### Task requirements
Your answer should be the lines of the data below that contain "value".

------------------------------------------------

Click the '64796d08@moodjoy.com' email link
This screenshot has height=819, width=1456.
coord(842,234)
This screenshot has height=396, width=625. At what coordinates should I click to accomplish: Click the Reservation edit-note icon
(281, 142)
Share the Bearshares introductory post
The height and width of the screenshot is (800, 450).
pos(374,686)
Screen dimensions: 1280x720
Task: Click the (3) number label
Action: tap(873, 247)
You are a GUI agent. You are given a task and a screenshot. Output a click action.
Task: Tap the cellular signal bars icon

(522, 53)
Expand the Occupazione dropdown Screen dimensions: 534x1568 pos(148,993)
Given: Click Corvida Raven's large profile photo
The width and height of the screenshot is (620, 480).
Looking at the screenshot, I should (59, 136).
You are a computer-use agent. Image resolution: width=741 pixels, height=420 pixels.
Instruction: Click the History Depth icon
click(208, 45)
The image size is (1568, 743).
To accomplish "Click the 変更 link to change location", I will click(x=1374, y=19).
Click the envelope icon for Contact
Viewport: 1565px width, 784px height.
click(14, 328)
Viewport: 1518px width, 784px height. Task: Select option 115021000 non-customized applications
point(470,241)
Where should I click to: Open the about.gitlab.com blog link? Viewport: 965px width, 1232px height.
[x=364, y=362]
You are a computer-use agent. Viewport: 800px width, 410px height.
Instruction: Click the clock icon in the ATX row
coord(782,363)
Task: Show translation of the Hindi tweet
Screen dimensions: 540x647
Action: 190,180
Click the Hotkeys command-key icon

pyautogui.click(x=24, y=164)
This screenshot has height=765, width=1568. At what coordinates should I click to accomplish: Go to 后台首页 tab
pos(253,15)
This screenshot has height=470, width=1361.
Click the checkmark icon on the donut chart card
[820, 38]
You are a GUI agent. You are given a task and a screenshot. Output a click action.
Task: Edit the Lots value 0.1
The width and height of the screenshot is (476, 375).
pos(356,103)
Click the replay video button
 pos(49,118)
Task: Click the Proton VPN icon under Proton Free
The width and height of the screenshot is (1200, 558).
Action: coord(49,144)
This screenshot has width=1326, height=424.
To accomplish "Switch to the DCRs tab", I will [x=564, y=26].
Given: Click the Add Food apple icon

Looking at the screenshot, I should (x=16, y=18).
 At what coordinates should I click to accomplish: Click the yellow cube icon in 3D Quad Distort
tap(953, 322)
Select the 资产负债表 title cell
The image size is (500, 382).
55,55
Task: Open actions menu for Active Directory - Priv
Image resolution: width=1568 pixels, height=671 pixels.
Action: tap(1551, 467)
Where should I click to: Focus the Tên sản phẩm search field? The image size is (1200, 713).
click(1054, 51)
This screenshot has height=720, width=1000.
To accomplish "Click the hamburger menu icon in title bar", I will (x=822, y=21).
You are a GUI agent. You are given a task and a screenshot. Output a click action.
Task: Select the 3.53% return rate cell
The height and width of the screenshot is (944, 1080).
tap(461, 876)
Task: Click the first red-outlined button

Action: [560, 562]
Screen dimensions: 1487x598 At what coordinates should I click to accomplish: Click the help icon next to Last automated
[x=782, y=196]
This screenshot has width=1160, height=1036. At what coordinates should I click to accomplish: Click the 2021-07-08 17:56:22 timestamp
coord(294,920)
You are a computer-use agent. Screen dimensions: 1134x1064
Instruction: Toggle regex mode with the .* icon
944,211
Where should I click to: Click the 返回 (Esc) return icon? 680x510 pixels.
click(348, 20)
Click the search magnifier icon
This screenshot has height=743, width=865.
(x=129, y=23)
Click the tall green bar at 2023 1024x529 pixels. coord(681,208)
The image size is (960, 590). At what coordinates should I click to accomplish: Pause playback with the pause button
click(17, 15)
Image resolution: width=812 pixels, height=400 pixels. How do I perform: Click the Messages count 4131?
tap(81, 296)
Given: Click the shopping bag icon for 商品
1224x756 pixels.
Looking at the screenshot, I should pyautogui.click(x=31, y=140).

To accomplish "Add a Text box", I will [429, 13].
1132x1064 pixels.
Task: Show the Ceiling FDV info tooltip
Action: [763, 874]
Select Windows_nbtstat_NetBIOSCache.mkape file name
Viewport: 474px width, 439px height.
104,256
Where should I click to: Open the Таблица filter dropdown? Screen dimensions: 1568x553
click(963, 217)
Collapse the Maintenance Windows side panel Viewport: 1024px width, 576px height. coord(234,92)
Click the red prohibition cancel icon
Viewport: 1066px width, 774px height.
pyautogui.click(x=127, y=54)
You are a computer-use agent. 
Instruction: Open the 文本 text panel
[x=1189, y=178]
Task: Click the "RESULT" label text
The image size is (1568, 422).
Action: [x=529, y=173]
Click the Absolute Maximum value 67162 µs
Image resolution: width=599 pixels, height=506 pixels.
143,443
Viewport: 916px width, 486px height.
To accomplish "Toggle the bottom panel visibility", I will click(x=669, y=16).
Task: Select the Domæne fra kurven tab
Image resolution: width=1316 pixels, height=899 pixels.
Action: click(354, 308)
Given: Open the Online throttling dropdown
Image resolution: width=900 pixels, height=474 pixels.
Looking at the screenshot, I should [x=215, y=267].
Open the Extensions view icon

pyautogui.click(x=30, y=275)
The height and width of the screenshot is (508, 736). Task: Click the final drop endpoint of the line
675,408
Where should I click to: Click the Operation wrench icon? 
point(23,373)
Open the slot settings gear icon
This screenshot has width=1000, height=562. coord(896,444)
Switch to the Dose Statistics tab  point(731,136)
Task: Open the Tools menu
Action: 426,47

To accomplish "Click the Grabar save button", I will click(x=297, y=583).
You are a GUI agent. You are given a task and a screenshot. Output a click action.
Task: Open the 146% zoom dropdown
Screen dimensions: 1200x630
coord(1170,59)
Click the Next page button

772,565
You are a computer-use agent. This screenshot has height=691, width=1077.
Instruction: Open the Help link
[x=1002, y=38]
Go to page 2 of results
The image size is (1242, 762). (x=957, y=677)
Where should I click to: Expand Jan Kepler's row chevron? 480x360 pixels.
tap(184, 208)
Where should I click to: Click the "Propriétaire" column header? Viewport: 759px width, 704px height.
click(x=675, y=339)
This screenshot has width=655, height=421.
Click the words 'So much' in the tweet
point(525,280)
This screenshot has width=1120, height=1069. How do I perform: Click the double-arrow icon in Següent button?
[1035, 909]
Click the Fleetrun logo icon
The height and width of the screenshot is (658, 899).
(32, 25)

------------------------------------------------

### Reply
Task: Edit the Lots value 0.1
Click the Absolute Maximum value 67162 µs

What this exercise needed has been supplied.